The rest of the day we pottered in the shops and coffee shops, had a leisurely wander by the lake and had a chat with some fellow travellers in the dining room. I say chat, we sort of listened whilst they talked to us about places we had never been nor even heard of!
We had a lie in before driving to the Te Anau Downs, realising that there isn’t really anything there to see or do and driving back. We walked the start of the Kepler Track from Lake Te Anau until the rain got so hard we couldn’t see and turned around, walked back to the van and drank lots of tea all day!
Sunday arrived with a slight break in the clouds – and we were on our way to Milford Sound.
The drive to Milford is approx. 120km through the Eglinton and Hollyford Valleys and through the Homer Tunnel. The drive in itself is amazing.
Our first stop was Mirror Lakes, a small tarn that is ‘famous for its mountain reflections’. Maybe on another day!
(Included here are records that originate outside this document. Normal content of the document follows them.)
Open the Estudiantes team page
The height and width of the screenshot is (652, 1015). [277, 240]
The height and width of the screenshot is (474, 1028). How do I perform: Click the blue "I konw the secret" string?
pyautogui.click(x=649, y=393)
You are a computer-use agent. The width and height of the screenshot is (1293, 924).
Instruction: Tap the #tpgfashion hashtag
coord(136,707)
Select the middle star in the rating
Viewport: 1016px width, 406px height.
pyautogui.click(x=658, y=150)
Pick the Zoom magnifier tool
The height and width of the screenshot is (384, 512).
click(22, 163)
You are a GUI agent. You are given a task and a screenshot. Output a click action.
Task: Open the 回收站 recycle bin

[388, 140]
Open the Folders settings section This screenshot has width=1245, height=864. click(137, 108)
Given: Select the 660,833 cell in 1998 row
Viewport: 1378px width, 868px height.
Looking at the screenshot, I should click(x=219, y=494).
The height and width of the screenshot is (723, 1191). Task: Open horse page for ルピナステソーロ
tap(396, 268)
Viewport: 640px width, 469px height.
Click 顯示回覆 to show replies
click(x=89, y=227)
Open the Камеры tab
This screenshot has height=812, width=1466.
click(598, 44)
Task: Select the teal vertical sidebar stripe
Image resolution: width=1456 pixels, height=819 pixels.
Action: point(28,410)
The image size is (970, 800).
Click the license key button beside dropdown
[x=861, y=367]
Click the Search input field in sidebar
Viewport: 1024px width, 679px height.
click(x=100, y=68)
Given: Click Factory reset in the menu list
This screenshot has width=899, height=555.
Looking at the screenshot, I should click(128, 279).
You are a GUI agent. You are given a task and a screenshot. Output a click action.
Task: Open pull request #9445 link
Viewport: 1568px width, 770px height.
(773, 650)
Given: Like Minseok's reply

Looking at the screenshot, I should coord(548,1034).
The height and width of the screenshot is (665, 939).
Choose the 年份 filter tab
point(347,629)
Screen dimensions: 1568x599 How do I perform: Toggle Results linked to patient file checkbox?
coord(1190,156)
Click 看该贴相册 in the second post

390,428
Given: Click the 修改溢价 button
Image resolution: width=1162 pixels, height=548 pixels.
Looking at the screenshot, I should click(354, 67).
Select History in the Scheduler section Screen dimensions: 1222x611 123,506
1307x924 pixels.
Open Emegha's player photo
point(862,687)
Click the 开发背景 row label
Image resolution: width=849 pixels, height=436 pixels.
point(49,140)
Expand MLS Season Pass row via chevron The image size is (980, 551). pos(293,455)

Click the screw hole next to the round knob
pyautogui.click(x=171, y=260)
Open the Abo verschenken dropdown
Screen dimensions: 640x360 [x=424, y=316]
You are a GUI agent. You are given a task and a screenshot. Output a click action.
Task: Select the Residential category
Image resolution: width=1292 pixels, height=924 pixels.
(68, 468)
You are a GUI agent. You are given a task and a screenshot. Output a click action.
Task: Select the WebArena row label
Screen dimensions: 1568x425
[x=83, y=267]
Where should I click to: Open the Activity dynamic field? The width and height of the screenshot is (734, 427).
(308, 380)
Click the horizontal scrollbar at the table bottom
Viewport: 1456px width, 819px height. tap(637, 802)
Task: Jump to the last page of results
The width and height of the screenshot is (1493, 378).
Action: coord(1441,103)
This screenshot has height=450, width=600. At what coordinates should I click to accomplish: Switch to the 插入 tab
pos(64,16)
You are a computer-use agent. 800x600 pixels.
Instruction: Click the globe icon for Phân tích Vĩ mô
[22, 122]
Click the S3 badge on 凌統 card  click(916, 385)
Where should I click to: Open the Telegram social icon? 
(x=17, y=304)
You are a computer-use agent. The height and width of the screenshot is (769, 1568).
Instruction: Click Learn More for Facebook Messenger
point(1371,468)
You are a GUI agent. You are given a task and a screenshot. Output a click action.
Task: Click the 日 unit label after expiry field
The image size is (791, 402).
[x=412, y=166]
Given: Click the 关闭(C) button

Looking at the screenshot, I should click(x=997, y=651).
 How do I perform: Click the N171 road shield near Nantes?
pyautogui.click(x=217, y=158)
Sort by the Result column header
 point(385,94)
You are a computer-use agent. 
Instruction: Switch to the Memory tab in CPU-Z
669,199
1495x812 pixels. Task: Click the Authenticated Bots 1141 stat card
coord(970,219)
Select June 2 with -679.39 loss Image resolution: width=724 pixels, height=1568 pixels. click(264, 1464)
Next stop was Lake Gunn. This 45 minute walk through the forest promised bird life and a variety of plants and mosses. We decided to leave it for the way home, as it was freezing cold, the cloud was at eye level and the car park was full!
We climbed and crossed The Divide – the lowest crossing in the Southern Alps at 531m – I’d like to say the van flew up it but I’m not a liar. We were rewarded for our efforts with an amazing view down the Hollyford Valley from Pop’s View just as the mountains broke through the clouds.
The drive down and through the valley towards the Homer Tunnel was no less impressive.
After negotiating the hairpins at an average speed of about 5kph (sheer drop offs and an unstable heavy understeery van = sloooooooow!) we arrived at the harbour and boarded the smallest boat available – it was still huge!
Captain Cook missed Milford and didn't map it at all, as from the sea the entrance is guarded by shallow waters, rocky outcrops and overlapping mountains. He mapped Doubtful Sound – named after he thought it was doubtful he could sail in and out of the narrow entrance.
It was an Welshman, Grono, who found Milford by accident. A storm was raging and he was about to sink his ship in the bay when he was taken by the current into the entrance of the fjord. He tried to drop anchor, but as it is over 400m deep failed and so kept sailing the 16km to the head. He named it Milford Haven after his homeland and that’s the start of putting Milford Sound on the map!
Milford Sound is not actually a sound at all. It’s another example of the Kiwis getting things wrong. A sound is a flooded river valley – Milford Sound is a flooded glacial valley and is therefore a Fjord. The Kiwis realised this well after naming it, so to try and make up for it named the whole part of the country Fiordland. Mis-spelling Fjord. Still, Fjord, Sound or Fiord it was amazing.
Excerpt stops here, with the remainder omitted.